Component Ablations (Table 4) on a 16-layer model:

  • Full AttnRes: 1.737 (best)
  • Block AttnRes (S=4): 1.746 (vs. 1.766 baseline)
  • DenseFormer (fixed weights): 1.767 (no improvement)
  • mHC: 1.747
  • Sliding Window (W=8): 1.764 (worse than Block)

Key findings:

  • Input-dependent query (projected from hidden state) achieves 1.731 but adds parameters
  • Removing RMSNorm degrades performance (1.743 vs 1.737)
  • Multi-head depth attention hurts performance (1.752), indicating optimal depth-wise mixing is largely uniform across channels

Learned Attention Patterns (Figure 8):

  • Diagonal dominance: Each layer attends most strongly to its immediate predecessor (locality preserved)
  • Skip connections: Persistent attention to token embedding (source 0) and occasional off-diagonal concentrations indicate learned long-range dependencies
  • Block preservation: Block AttnRes (N=8) recovers the essential structure of Full AttnRes with sharper, more decisive weight distributions

5. Efficiency Results

Memory & Communication:

  • Block AttnRes reduces per-layer memory from $O(Ld)$ to $O(Nd)$ where $N \approx 8$
  • Cross-stage caching under pipeline parallelism reduces communication from $O(C^2)$ to $O(P^2V)$ (where $C$=chunks, $P$=physical stages, $V$=virtual stages)

Overhead:

  • Training: <4% wall-clock overhead under pipeline parallelism; negligible without PP
  • Inference: <2% latency overhead on typical workloads
  • Memory I/O: Block AttnRes requires only $5.5d$ per layer vs. $34d$ for mHC (m=4) and $3d$ for standard residuals (Table 1)
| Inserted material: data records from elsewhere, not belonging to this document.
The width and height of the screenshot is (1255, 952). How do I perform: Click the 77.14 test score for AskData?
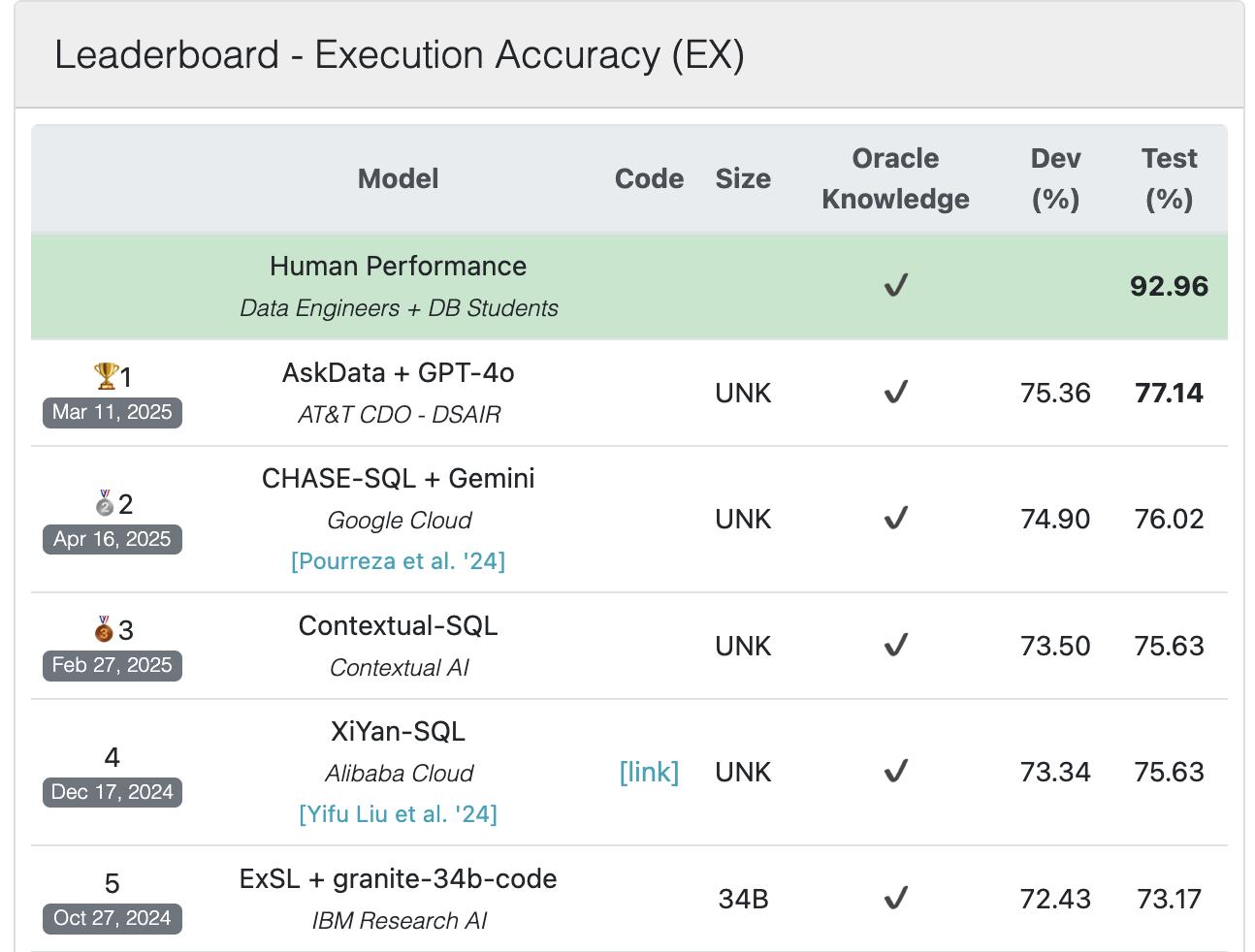pos(1170,394)
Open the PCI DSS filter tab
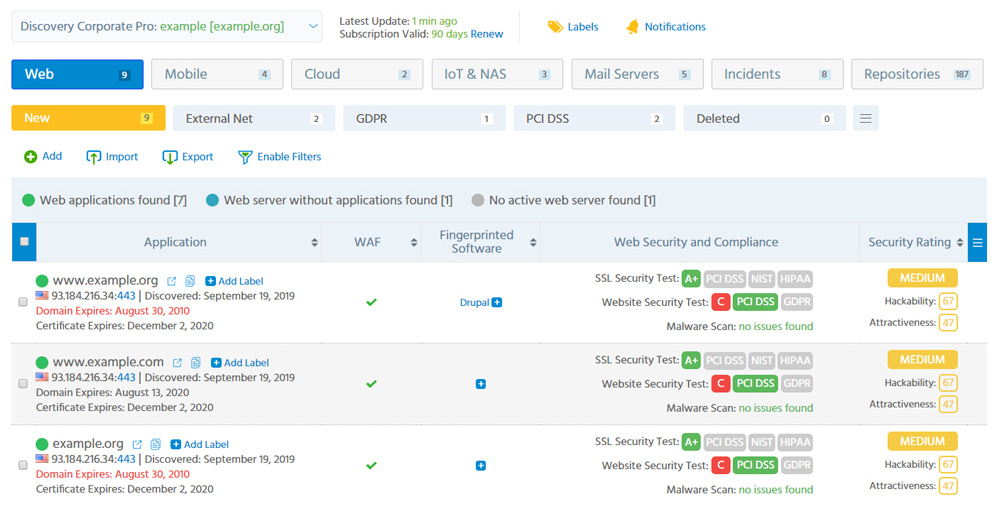Viewport: 1000px width, 506px height. point(594,118)
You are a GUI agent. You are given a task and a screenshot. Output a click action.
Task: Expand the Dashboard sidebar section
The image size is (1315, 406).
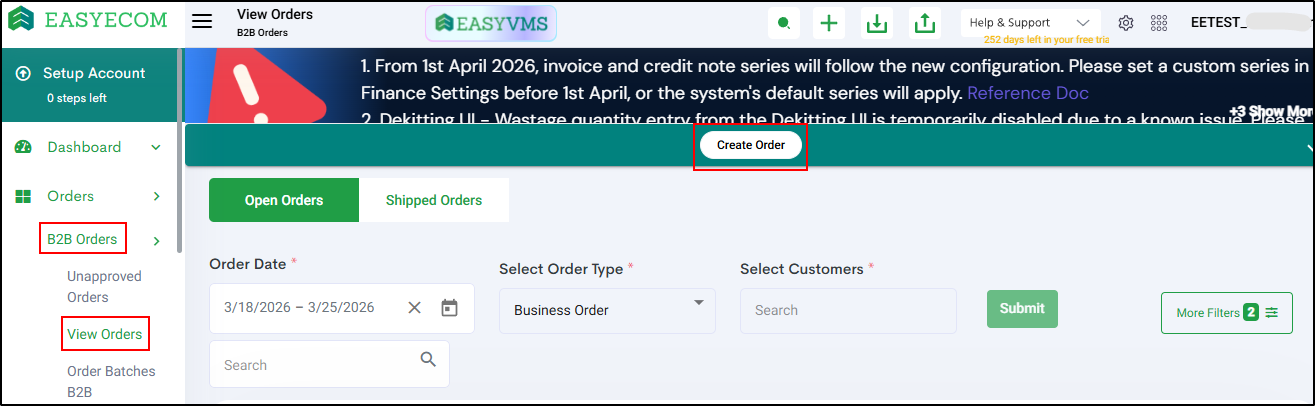(x=156, y=148)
The two-phase computation strategy (Algorithm 1) enables this efficiency by:

  1. Phase 1: Batching inter-block attention across all $S$ layers in a block (amortizing reads)
  2. Phase 2: Sequential intra-block attention with online softmax merging

Summary

AttnRes replaces the fixed uniform accumulation of standard residuals with learned, input-dependent depth-wise attention. Block AttnRes (with ~8 blocks) captures most of the benefit while remaining practical at scale, serving as a drop-in replacement with minimal overhead that consistently improves performance across all model sizes and tasks evaluated.